The TEP has the “go-ahead” with the choice of installing large power electric poles. ALl along Silverbell Road through a widening project. The TEP asked the Board of Adjustment to grant a variance due to the city ordinance that needed utilities to bury in all the scenic corridors.
Silverbell Road had been all along the border of the Tucson Mountains. Which is a considerable scenic corridor. This was then known by the ordinance. The attorney Howard Baldwin had something to say. “Neither the county nor the city are paying any attention to the ordinances and the politicians are just sitting there with a blind eye.” Denise Baldwin, known well as a vice president of the Tucson Mountains Association shown a protection of the quality of life and scenic treasures in her defenses of the scenic routes. “When we have the opportunity for undergrounding, that’s what would happen. We lost that opportunity today.”

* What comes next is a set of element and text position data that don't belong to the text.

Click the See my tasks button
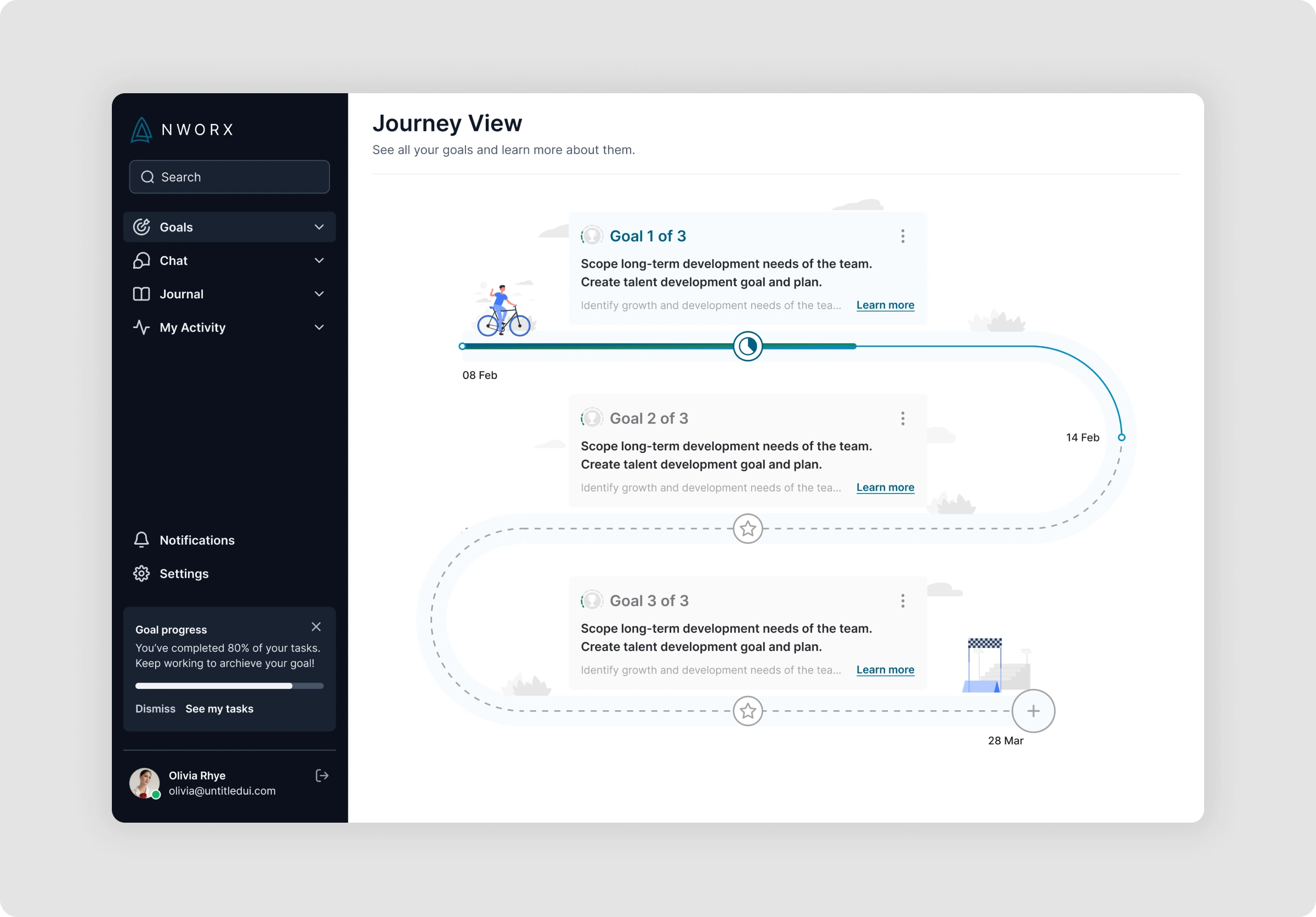 [219, 709]
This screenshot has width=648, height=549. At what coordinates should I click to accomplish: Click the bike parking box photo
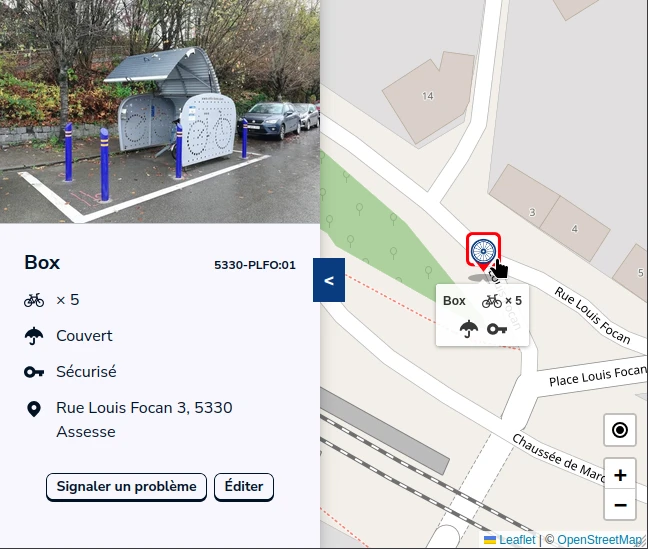(x=160, y=112)
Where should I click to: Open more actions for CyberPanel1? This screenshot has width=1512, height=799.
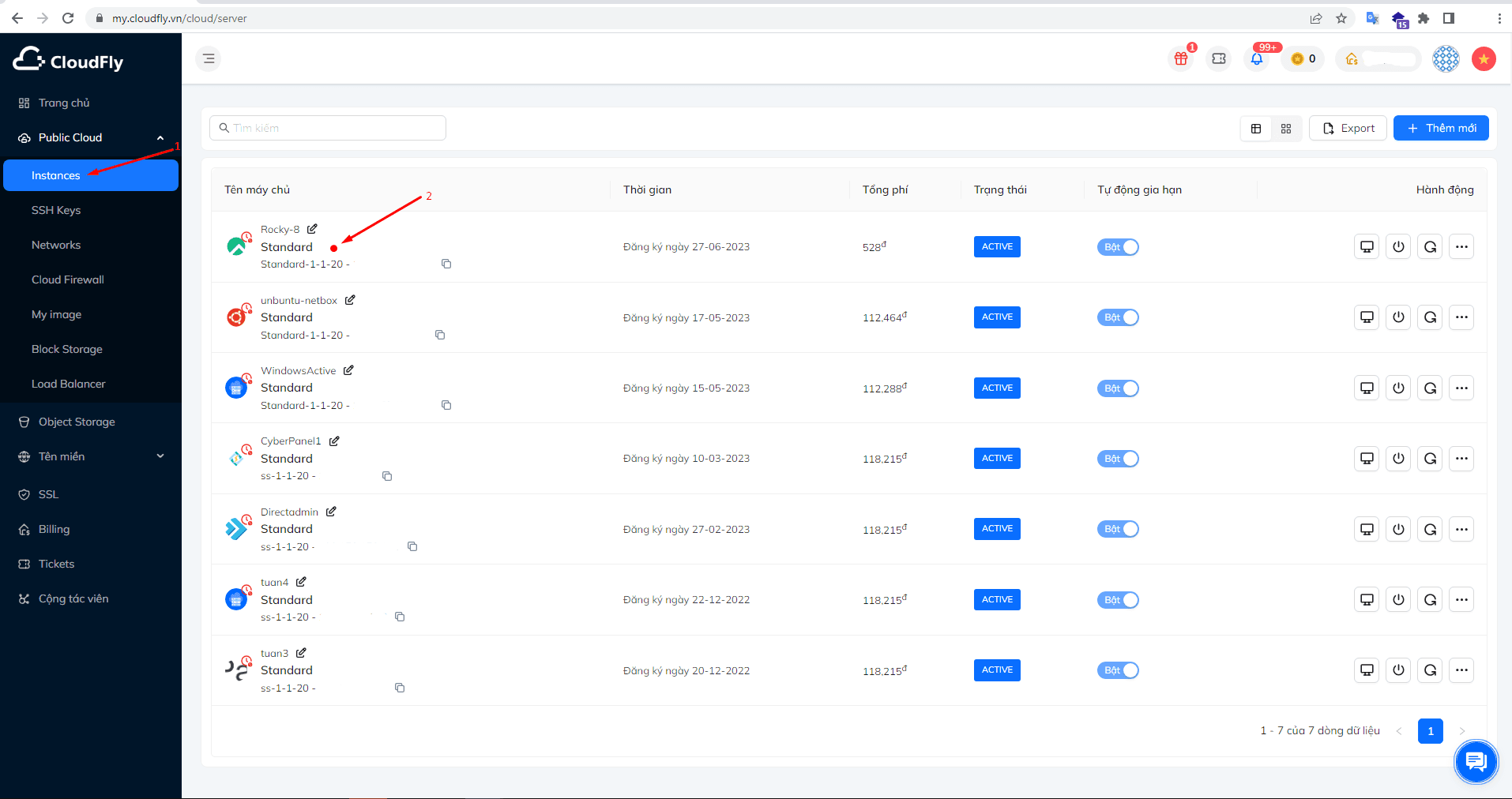tap(1461, 459)
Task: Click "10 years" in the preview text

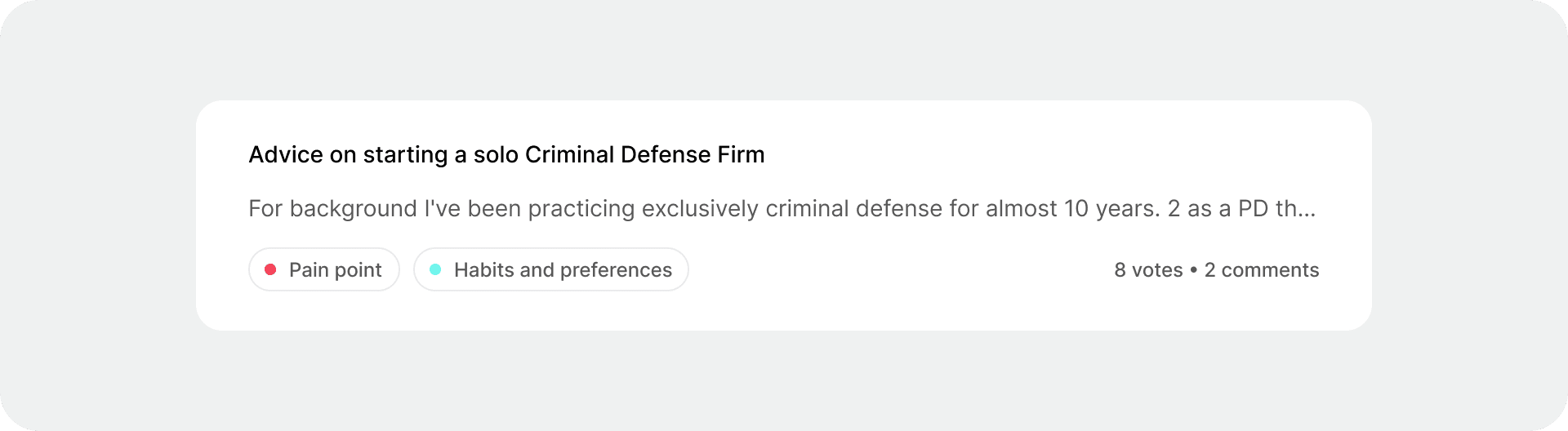Action: [x=1111, y=209]
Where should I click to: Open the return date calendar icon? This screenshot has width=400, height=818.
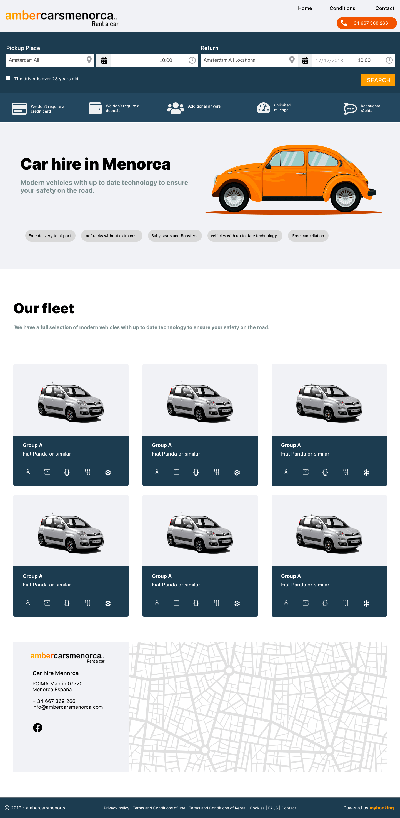pos(305,61)
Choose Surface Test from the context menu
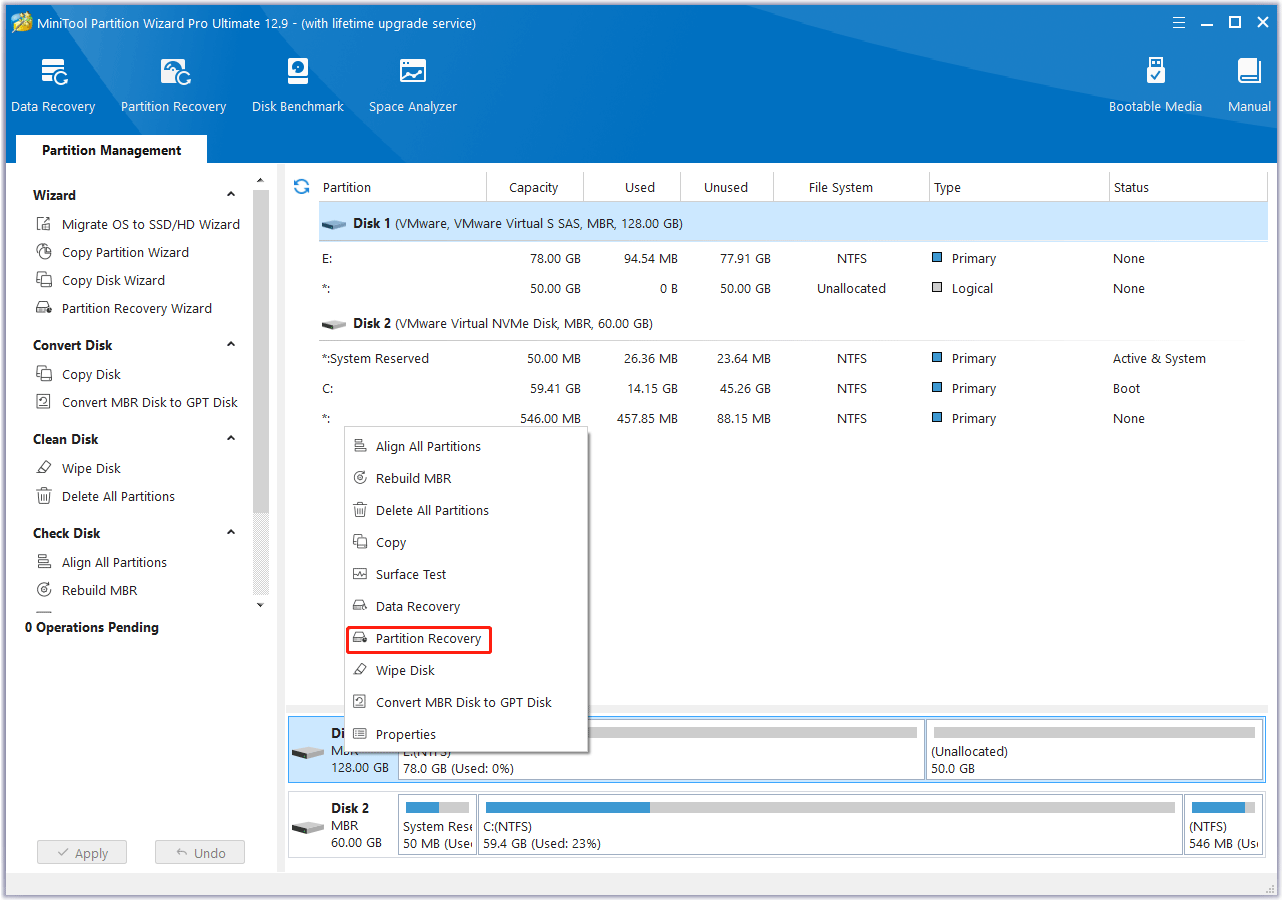 (410, 574)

It was pretty said that Electric Poles From Tucson Had To Bother the Scenery
There have been many warnings. Including from that of Ward 6 Tucson City Council member Steve Kozachik “Look, if this is the way you’re going to be treating us as a partner at the table, we might have a tendency to dig in our heels even more firmly when we’re defending our other gateways ad scenic corridors.
Kozachik still affirms likely workarounds.
“On Silverbell, there are significant archeological artifacts that people want protected and I would count myself as one of them. But they’re still going to have to mitigate on archeology whether they go above ground or below ground.”